-------- 节选内容 --------
挑战：从本地安全设备过渡到基于云的零信任解决方案

从早期开始，One Mount Group就优先投资于云基础设施和SaaS工具。但该公司保留了本地VPN，以支持对企业资源的远程访问。随着公司发展，远程工作成为常态，这种设备带来的困扰变得难以忽视。

对于One Mount的IT人员来说，VPN配置和故障排除非常耗时，而且运行不可靠或很慢，特别是前往SaaS应用程序的流量。对特定应用程序或用户组施加控制可能会非常繁琐，以至于管理员有时会授予“所有权限”，导致组织面临横向移动的威胁。

从长远来看，One Mount Group认识到，必须减少这种过度的信任，并采用默认拒绝的最佳实践，以便组织能更好地接纳远程工作和自带设备（BYOD）模式。

One Mount Group自成立以来一直使用Cloudflare的性能服务来保护其外部Web资产，它看到了通过实施Cloudflare的零信任平台将安全性扩展到其内部运营的机会。具体来说，这个名为Cloudflare零信任的平台包括一个零信任网络访问解决方案，用于保护跨云、本地和SaaS环境的应用程序，以及一个安全Web网关解决方案，以保护用户免受Internet上的威胁。

此外，为了方便代码定制，以进一步增强性能和安全性，One Mount添加了Cloudflare Workers，它为开发人员提供了一个无服务器执行环境，使他们能够在边缘使用自定义代码创建全新的应用程序，或增强现有应用程序，但不需配置或维护基础设施。
--------
- [任务要求]: 请将One Mount Group转向零信任方案一文中自“挑战：从本地安全设备过渡到基于云的零信任解决方案”起至“导致组织面临横向移动的威胁。”止的段落原样抄录。 随后的材料取自另一来源，与上文无关。
-------- 所供条目 --------
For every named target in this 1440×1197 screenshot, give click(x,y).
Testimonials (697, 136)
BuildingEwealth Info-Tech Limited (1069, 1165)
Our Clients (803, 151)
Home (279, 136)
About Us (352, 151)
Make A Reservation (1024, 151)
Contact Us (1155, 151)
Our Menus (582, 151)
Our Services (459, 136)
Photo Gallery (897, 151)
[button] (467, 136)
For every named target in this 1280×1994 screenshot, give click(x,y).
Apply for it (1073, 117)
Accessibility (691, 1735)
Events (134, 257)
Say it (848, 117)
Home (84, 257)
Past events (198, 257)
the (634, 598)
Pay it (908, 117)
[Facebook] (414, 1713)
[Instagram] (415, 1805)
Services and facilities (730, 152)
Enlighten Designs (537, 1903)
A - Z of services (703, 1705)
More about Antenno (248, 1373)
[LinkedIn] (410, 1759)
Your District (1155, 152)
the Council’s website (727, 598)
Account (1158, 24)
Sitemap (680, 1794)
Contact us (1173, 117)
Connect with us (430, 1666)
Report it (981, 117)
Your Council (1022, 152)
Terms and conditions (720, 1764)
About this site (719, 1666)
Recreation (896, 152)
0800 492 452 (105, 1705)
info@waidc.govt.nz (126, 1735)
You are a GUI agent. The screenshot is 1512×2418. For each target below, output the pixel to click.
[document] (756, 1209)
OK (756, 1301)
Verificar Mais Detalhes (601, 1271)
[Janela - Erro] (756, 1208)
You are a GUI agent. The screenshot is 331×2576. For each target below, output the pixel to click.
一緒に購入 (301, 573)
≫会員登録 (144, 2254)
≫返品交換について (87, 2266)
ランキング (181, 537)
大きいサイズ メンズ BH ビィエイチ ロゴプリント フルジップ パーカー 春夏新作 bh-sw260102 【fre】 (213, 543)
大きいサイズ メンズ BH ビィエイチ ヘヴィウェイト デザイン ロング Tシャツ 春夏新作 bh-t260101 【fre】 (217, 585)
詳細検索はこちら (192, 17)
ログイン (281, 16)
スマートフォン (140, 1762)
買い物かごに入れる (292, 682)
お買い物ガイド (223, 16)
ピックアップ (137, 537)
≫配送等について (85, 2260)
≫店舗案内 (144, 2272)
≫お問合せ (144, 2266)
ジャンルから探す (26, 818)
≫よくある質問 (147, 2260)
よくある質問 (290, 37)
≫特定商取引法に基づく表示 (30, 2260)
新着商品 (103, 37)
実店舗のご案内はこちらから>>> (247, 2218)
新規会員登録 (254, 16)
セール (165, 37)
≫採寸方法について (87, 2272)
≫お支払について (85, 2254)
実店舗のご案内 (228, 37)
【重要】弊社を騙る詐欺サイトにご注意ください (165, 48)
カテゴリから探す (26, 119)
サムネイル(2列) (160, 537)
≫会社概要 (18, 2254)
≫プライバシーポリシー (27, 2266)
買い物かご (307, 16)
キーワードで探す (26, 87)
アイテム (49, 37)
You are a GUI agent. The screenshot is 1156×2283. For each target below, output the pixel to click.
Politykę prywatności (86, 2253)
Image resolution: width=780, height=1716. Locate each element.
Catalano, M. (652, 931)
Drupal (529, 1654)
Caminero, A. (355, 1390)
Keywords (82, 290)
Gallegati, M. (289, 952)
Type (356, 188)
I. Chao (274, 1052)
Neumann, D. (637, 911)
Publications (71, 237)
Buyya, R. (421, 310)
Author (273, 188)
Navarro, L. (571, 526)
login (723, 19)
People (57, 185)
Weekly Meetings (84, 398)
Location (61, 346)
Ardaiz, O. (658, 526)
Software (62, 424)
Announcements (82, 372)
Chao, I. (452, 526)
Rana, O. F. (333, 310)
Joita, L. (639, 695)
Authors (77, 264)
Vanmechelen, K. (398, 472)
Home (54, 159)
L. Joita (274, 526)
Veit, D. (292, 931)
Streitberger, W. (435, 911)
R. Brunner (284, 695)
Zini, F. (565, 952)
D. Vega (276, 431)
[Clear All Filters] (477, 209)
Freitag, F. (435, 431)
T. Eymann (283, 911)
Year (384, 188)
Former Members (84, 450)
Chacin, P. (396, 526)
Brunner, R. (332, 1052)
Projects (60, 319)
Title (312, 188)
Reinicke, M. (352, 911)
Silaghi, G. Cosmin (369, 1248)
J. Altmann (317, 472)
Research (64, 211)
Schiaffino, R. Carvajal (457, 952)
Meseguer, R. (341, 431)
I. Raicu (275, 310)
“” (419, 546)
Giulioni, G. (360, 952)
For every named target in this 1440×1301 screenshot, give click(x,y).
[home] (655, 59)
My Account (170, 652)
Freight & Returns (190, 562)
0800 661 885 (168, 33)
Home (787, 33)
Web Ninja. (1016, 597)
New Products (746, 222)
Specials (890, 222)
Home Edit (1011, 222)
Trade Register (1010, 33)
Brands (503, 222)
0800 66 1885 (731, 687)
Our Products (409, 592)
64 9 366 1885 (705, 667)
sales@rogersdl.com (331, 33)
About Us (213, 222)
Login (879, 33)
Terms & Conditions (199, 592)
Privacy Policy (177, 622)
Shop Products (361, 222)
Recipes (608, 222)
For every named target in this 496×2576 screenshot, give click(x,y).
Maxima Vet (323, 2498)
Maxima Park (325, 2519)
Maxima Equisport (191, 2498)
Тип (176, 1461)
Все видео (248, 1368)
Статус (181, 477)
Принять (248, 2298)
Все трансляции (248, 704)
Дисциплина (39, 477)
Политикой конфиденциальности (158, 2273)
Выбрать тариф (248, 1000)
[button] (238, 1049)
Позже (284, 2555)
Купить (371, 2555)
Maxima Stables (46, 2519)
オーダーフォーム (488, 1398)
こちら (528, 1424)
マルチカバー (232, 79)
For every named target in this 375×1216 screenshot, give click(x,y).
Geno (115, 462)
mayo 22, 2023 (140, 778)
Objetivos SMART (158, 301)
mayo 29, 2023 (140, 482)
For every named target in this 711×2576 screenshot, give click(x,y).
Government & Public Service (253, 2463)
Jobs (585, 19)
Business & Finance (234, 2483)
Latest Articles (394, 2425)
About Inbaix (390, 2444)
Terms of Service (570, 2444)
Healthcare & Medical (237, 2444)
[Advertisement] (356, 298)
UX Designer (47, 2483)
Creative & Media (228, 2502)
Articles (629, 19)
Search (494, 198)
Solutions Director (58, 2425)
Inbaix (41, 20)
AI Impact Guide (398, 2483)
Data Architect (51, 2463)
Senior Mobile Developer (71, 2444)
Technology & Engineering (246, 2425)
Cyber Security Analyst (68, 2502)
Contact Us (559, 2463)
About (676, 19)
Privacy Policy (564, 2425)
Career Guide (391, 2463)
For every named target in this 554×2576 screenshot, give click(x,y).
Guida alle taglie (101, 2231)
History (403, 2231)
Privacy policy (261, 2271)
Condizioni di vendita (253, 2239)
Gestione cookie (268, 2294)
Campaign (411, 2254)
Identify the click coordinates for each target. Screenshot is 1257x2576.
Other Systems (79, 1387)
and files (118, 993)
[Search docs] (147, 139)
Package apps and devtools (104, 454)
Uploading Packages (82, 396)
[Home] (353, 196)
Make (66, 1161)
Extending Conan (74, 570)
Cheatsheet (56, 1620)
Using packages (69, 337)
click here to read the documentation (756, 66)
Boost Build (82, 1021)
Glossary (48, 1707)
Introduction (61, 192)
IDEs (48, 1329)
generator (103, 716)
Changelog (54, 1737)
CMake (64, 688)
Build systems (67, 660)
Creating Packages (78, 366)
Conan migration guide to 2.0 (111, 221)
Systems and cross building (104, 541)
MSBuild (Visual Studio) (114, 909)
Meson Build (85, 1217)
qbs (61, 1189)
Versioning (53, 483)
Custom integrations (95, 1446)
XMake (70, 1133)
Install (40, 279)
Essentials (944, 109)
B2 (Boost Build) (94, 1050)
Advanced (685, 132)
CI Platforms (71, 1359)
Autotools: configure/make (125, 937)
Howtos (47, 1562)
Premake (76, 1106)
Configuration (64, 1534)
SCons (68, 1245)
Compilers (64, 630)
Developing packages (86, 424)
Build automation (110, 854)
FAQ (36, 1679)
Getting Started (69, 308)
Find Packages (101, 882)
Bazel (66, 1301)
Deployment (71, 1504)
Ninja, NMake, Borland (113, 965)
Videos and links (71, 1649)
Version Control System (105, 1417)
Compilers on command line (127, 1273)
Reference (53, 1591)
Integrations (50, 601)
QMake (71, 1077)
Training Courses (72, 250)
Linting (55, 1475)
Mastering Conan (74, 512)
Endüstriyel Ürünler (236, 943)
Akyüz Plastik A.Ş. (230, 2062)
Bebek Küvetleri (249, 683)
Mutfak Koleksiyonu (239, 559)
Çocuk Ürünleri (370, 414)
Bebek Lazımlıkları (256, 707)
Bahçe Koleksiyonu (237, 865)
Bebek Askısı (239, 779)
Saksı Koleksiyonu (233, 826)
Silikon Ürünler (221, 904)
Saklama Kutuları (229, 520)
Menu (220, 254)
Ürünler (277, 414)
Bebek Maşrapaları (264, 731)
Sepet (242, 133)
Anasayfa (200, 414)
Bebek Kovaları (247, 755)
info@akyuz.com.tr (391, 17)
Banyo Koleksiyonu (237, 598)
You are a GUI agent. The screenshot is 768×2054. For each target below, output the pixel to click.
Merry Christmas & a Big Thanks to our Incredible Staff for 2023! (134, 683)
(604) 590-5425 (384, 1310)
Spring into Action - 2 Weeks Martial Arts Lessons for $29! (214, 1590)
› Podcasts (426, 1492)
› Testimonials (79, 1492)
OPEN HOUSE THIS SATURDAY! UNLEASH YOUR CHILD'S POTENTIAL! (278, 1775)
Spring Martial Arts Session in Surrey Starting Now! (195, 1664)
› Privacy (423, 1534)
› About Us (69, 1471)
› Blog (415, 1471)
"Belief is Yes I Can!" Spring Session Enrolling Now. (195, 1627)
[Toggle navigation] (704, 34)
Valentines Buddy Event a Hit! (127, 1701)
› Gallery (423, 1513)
--------
- [结果如下]:
挑战：从本地安全设备过渡到基于云的零信任解决方案

从早期开始，One Mount Group就优先投资于云基础设施和SaaS工具。但该公司保留了本地VPN，以支持对企业资源的远程访问。随着公司发展，远程工作成为常态，这种设备带来的困扰变得难以忽视。

对于One Mount的IT人员来说，VPN配置和故障排除非常耗时，而且运行不可靠或很慢，特别是前往SaaS应用程序的流量。对特定应用程序或用户组施加控制可能会非常繁琐，以至于管理员有时会授予“所有权限”，导致组织面临横向移动的威胁。